In reality, this is quite a complex matter and will deserve a couple of posts on just this point in the TCASE series. For instance, CF can be ‘tuned’ to a site — it ultimately depends on what sized generator you install on your turbine. If you put a GE 2.5xl-sized turbine at a good site and whacked a 200 kW generator on instead of a 2.5 MW generator, you’d likely get the CF up to 70-80% — but this would obviously not be helpful, as it would be grossly uneconomic!

On balance, I strongly suspect that a worldwide CF of ~25% for 10 TWe would turn out to be a very reasonable figure, as the trade-off between use marginal improvements in turbine efficiency is offset by the increasing use of less-than-optimal sites.

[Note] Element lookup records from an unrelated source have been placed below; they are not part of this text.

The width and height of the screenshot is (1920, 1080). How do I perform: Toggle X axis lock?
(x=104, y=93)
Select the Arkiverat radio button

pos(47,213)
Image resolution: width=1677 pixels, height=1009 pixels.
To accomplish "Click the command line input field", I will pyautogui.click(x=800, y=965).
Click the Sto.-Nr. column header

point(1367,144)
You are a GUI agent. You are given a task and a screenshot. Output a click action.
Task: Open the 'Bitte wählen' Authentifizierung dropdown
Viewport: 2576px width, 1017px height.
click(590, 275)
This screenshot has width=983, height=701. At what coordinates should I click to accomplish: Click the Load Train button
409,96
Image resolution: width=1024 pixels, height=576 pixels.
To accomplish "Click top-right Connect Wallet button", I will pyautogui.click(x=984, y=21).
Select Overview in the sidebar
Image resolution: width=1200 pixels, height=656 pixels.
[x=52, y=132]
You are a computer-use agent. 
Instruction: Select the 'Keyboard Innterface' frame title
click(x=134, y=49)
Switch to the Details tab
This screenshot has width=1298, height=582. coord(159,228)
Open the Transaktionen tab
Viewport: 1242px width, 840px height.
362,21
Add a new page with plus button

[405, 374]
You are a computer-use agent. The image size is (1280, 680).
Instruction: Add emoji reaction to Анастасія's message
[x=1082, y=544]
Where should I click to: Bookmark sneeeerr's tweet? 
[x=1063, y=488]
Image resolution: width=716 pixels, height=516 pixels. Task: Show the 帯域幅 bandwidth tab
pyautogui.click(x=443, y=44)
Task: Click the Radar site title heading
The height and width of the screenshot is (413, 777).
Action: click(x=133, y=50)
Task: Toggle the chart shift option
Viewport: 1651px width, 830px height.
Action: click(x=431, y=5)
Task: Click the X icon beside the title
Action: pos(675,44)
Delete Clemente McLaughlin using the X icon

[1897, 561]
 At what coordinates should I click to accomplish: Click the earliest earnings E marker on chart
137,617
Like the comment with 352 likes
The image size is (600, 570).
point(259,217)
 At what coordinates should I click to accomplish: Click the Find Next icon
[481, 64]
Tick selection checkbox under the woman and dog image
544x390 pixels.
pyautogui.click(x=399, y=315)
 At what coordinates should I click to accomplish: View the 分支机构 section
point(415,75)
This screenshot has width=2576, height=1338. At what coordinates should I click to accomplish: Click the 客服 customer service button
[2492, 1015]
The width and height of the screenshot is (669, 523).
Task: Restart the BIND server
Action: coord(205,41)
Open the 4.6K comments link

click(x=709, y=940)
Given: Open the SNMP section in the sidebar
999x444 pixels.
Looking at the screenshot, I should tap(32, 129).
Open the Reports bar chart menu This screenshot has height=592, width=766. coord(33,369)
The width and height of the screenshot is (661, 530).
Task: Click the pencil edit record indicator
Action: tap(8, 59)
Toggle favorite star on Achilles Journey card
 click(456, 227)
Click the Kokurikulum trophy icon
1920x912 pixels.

Next I noted this exchange which touches on one of the unspoken cost burdens of nuclear generation — the vast overkill in regulations that supposedly improve safety:

Douglas Wise said

20 October 2009 at 1.31

Re # 11. Peter Lang

Peter, I wonder if you could take the time to categorise those safety requirements for nuclear power stations which you consider to be “over the top” relative to the safety requirements imposed on other industrial complexes (eg chemical plants) which you deem to be potentially as or more dangerous. I am not attempting to take issue with you, merely to try to get a handle on the extent to which redundant safety engineering impacts on build costs (both with respect to build time and physical resources). How, for example, would you rate containment in reactors that operate either at high or low atmospheric pressures? Should one need to protect against accidental or deliberate aircraft strikes? As I understasnd it, chemical plants are generally not so protected.

Tom Blees said

20 October 2009 at 4.25

Doug @ 16: The PRISM reactor vessel (the commercial IFR design) is designed to be underground, about 50 feet below grade. If they’re built with the attendant structures (steam generator and turbine) off to the side rather than directly above, then one can use the 50 feet of earth as protection against aircraft strikes. The engineering for this is straightforward. One need only transfer hot (~550C) sodium from the reactor vessel (at near atmospheric pressure) to the steam generator via the secondary (non-radioactive) sodium loop. Want more protection? Pile on more dirt. It’s dirt cheap.